After the competition, her tutors needed little persuasion to let her take English lessons over the summer, and even less to let her take them in Oxford. Only her father knows why she really wanted to come here, and he doesn't care, as long as she stays in training.

Oh, well.

She looks through the trees towards the edge of the park. Somewhere -- she hasn't found out where exactly and probably never will -- Mum used to pick blackberries with her own mum.. There were hundreds of them just lying around for the taking. She can't picture that story: where she lives there are no fruit bushes, but it's true. And there are more.

At the after-school club over there, they paint the walls with each new generation. Under three, maybe four layers, her hand-prints are there, in purple.

It's summer, but the air is grey and wet, she feels the weight of it against her. Her clothes cling to the small of her back and the insides of her elbows. She imagines her face from the outside; her make-up is probably rubbing off, and her forehead itches like it has some spots coming. The clothes and the make-up are all new, like her luggage, bought with money her father sent over after the competition. They're the first women's items she's ever owned and they felt like pictures in a magazine until she brought them here. These sensations were never part of her mother's stories but she narrates every one in her head just the same. Her head is a constant stream of words and her feet are heavy on the ground.

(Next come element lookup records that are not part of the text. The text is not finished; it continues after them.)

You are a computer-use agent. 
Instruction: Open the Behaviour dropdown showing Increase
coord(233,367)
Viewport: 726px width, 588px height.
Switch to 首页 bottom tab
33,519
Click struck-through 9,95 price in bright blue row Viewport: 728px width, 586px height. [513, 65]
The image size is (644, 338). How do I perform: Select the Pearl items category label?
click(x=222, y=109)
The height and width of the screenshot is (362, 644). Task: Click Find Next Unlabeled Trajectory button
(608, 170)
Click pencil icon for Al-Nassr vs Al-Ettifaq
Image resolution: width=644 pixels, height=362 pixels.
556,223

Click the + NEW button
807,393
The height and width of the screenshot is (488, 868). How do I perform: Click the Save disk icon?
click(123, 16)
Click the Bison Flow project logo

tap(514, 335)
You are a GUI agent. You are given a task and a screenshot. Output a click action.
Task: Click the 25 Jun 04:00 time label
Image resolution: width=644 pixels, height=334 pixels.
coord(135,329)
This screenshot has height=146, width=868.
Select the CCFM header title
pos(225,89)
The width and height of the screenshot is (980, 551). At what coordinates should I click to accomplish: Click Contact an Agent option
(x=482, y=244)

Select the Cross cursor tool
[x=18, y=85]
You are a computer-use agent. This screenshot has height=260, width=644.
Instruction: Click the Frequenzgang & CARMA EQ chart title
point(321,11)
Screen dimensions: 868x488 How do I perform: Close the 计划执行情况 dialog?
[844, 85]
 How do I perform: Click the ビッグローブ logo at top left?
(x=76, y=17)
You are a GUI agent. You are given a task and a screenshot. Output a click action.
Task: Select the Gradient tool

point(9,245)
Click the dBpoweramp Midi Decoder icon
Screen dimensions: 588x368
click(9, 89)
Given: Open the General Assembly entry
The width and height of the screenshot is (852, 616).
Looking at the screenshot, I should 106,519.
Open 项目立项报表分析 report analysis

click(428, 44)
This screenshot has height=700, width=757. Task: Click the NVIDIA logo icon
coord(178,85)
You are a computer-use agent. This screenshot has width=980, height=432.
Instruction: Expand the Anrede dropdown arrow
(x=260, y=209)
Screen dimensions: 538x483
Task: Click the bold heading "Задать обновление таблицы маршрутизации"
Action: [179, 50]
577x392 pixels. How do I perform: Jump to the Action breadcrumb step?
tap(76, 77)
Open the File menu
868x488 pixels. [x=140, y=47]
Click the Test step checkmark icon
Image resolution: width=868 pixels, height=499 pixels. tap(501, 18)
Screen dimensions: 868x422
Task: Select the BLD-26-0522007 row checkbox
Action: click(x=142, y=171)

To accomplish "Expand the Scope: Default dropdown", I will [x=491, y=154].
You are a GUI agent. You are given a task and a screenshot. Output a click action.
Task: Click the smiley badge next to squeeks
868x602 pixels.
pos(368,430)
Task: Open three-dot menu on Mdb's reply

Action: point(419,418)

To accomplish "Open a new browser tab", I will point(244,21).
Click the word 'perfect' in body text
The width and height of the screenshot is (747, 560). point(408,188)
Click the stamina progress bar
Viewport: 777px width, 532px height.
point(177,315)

When it starts to rain, she walks down to the newsagent's and buys a paper and some chocolate. She holds them to her chest like a bouquet of flowers.

Saturdays smelled of newspapers and Dairy Milk. My grandfather always brought those back after he finished work in the afternoon. Sometimes he went to watch Didcot Town.

Until she was ten, she thought he was on the team.

'Hello again, Sophia,' the lady at the counter says kindly and Sophia fantasises that she's been recognised. Lighting low, music still, she bows her head, though the true grace of the gesture is expressed with the whole body. She can play the scene in her head. Yes, I am her daughter. Oh, she's very well, thank you. We live around the corner. Do you think Didcot Town will be promoted this season?

As she walks away, she tries not to listen to the muttered conversation between the lady and a customer she's been talking to.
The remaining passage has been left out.